Building Bigness: Reputation, Prominence, and Social Capital in Rural South India
Building Bigness: Reputation, Prominence, and Social Capital in Rural South India
In South India, being a well-regarded person, particularly a "big person," is understood to provide influence and opportunity. Here, we model the social support networks of two Tamil villages to evaluate how prominence, reputation, and social support are entwined. Among the four reputational qualities studied (generosity, good character, advice giving, and influence), we find that all are more strongly associated with providing rather than receiving help, and that a being known as generous has the greatest and being known as influential the smallest effect on the probability that a person helps others. The relative importance of generosity and reciprocity suggests that mutually supportive relationships are the most crucial to one's ability to get by. We therefore turn to social capital and show how it often, but not always, aligns with prominence. We suggest that much of the evidence for the benefits of prominence may actually be capturing the returns to greater social capital. A closer study of social capital should allow for a more complete accounting of people's social resources and strategies, and extend the focus beyond the few who are able to achieve prominence.
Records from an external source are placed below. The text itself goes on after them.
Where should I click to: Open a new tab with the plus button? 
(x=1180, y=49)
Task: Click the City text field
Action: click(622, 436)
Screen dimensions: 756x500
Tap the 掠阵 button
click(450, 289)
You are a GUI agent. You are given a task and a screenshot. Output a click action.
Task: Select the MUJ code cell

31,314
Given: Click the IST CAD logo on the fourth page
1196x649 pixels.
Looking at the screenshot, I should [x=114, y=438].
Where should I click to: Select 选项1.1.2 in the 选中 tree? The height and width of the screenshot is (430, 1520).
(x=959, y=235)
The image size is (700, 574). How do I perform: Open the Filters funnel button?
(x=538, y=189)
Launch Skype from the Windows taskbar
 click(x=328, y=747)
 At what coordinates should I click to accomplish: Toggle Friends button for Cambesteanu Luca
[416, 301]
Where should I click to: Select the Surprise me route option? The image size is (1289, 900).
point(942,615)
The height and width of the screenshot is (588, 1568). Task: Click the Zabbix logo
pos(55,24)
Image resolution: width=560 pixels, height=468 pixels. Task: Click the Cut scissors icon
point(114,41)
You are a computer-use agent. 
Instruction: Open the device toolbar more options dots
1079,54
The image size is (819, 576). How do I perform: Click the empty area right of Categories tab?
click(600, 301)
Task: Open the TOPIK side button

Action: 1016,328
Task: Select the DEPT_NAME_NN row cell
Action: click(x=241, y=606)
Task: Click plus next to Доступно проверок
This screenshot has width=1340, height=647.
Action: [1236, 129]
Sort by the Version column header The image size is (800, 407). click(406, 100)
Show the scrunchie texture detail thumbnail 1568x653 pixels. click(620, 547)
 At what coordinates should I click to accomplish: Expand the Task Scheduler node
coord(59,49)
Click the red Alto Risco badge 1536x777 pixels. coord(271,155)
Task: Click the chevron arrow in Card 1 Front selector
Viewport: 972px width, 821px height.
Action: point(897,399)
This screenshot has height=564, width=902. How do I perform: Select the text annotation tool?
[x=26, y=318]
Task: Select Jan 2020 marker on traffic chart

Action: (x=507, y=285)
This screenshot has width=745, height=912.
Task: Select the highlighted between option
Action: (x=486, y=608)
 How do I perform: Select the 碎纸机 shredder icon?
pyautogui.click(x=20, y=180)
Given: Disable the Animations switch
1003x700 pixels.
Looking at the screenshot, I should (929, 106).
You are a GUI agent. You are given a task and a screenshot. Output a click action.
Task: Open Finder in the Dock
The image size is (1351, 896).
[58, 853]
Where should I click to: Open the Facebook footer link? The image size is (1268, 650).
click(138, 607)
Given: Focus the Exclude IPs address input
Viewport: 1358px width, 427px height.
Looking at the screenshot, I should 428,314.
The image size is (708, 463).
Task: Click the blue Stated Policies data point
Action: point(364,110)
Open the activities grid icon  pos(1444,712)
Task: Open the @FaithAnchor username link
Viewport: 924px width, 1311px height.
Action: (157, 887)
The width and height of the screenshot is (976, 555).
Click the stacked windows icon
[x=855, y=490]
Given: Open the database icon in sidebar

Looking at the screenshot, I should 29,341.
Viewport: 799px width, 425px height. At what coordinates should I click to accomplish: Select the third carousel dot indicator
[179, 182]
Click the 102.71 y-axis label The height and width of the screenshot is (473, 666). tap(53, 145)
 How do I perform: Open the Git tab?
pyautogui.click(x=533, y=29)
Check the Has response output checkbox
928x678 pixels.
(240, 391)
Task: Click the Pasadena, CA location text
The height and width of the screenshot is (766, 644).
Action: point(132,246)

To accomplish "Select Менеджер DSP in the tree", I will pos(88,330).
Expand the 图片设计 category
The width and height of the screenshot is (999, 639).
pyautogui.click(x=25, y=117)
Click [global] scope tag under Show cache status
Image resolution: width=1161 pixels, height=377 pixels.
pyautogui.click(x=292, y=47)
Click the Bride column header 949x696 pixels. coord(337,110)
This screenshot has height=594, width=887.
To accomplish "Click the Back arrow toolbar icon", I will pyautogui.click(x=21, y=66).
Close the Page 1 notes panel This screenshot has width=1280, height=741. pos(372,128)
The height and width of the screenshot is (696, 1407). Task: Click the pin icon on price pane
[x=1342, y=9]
Eleanor Power is an anthropologist (more specifically, a human behavioural ecologist) interested in how religious belief, practice, and identity interact with and shape interpersonal relationships. She studies these dynamics through fieldwork conducted in the South Indian state of Tamil Nadu, using a combination of qualitative and quantitative methods, primary among which is social network analysis.
Eleanor is an assistant professor in the Department of Methodology at the London School of Economics and Political Science. Before joining the LSE, she was an Omidyar Fellow at the Santa Fe Institute. She completed her PhD at Stanford University.